Hello all,

I need help in three problems that I'm facing with my OpenLDAP implementation please.

First problem: I'm able to connect to my LDAP server on 636 port without a problem from the same subnet but not outside the Internet. What I want to achieve is to be able to connect from a particular range of static IP's.

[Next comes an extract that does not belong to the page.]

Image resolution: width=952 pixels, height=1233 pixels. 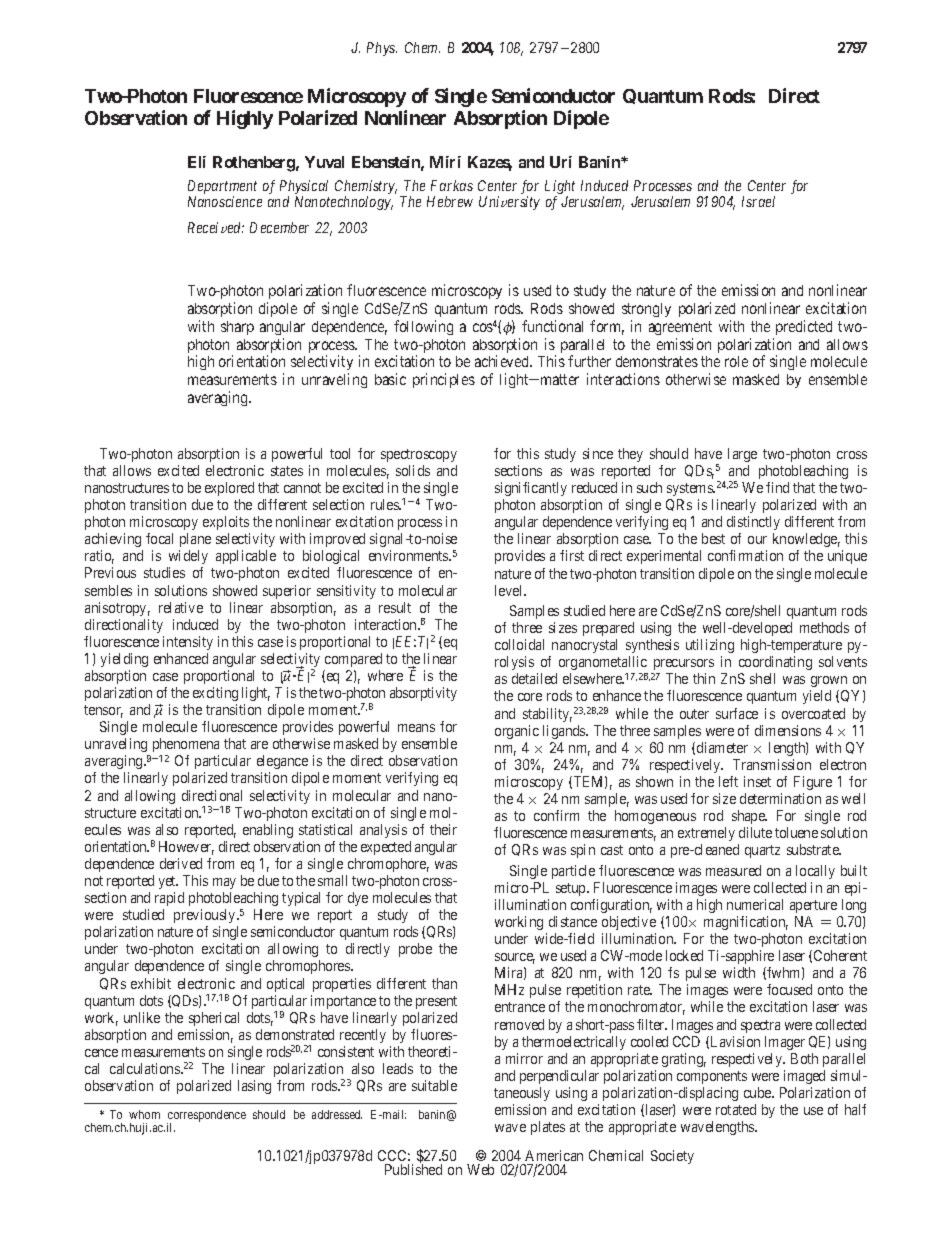 I want to click on correspondence, so click(x=206, y=1117).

The ACL part of my slapd.conf is:

access to attrs=userPassword,shadowLastChange by dn="uid=authenticate,ou=System,dc=example.com" read by dn="uid=myusername,ou=Users,ou=bca,dc=example.com" read by anonymous auth by self write

access to attrs=givenName,sn,cn,mail by dn="uid=syncrepl,ou=system,dc=example.com" read by anonymous peername.ip=some_static_ip read by anonymous peername.ip=some_static_ip read by anonymous peername.ip=some_static_ip read by anonymous peername.ip=some_static_ip read by self read by users auth by anonymous auth

access to attrs=uid by anonymous read by users read

access to dn.regex="^.*,uid=([^,]+),ou=Users,dc=example.com$" by dn.exact,expand="uid=$1,ou=Users,dc=example.com" write

access to * by dn.exact="uid=authenticate,ou=System,dc=example.com" none by users none break by self read by users read by * none

2nd problem: The following ACL does not work at all or I'm doing something wrong:

access to attrs=givenName,sn,cn,mail by dn="uid=syncrepl,ou=system,dc=example.com" read by anonymous peername.ip=some_static_ip read by anonymous peername.ip=some_static_ip read by anonymous peername.ip=some_static_ip read by anonymous peername.ip=some_static_ip read by self read by users auth by anonymous auth

I can't bind as anonymous from 'some_static_ip' in order to fetch the mail, givenName etc into the Thunderbird address book for example.

3rd problem and last! If I reboot the master server then the slave does not bind correctly and email etc does not work at all even though it is configured on that server (slave). Also when I reboot the servers, master must come up first as otherwise I'm not able to connect until I reboot the slave server.

Both servers running on Ubuntu 9.04 if that matters in any way. See output: root@masterldap:/etc/ldap# dpkg -l slapd Desired=Unknown/Install/Remove/Purge/Hold | Status=Not/Inst/Cfg-files/Unpacked/Failed-cfg/Half-inst/trig-aWait/Trig-pend |/ Err?=(none)/Hold/Reinst-required/X=both-problems (Status,Err: uppercase=bad) ||/ Name Version Description +++-==============-==============-============================================ ii slapd 2.4.15-1ubuntu OpenLDAP server (slapd)

I have also attached the whole slapd.conf file of my master server in case that helps more.

Any help, suggestion is much appreciated.